# ABOUT THIS TASK
Transcribe the listing underneath, keeping each word exact and omitting the images.

[TASK INPUTS Boundary: Start]

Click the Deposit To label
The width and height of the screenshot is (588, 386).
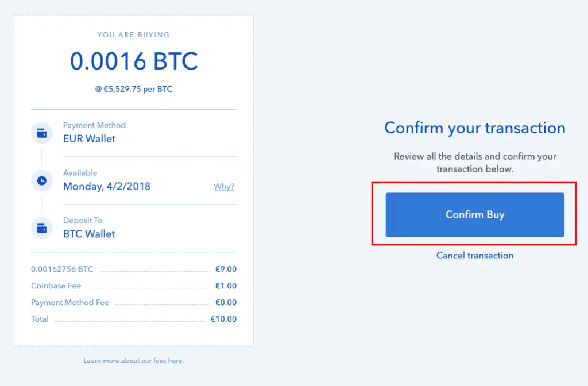(83, 221)
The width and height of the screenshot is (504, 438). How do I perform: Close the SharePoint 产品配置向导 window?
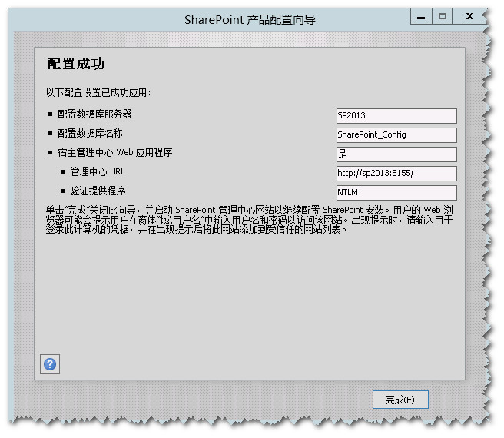point(469,16)
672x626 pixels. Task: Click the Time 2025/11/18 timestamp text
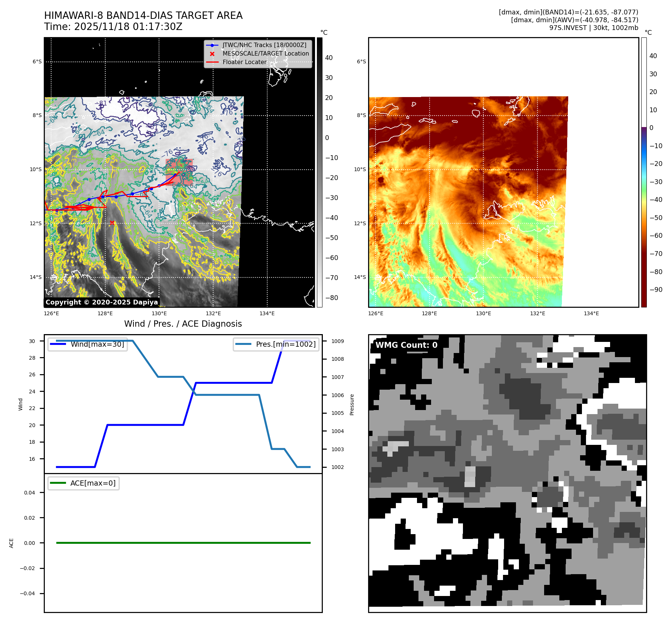coord(113,27)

[TASK INPUTS Boundary: End]

# WRITTEN ANSWER
Click the Deposit To label
The width and height of the screenshot is (588, 386).
(83, 221)
The width and height of the screenshot is (504, 438). How do I perform: Close the SharePoint 产品配置向导 window?
point(469,16)
672x626 pixels. Task: Click the Time 2025/11/18 timestamp text
coord(113,27)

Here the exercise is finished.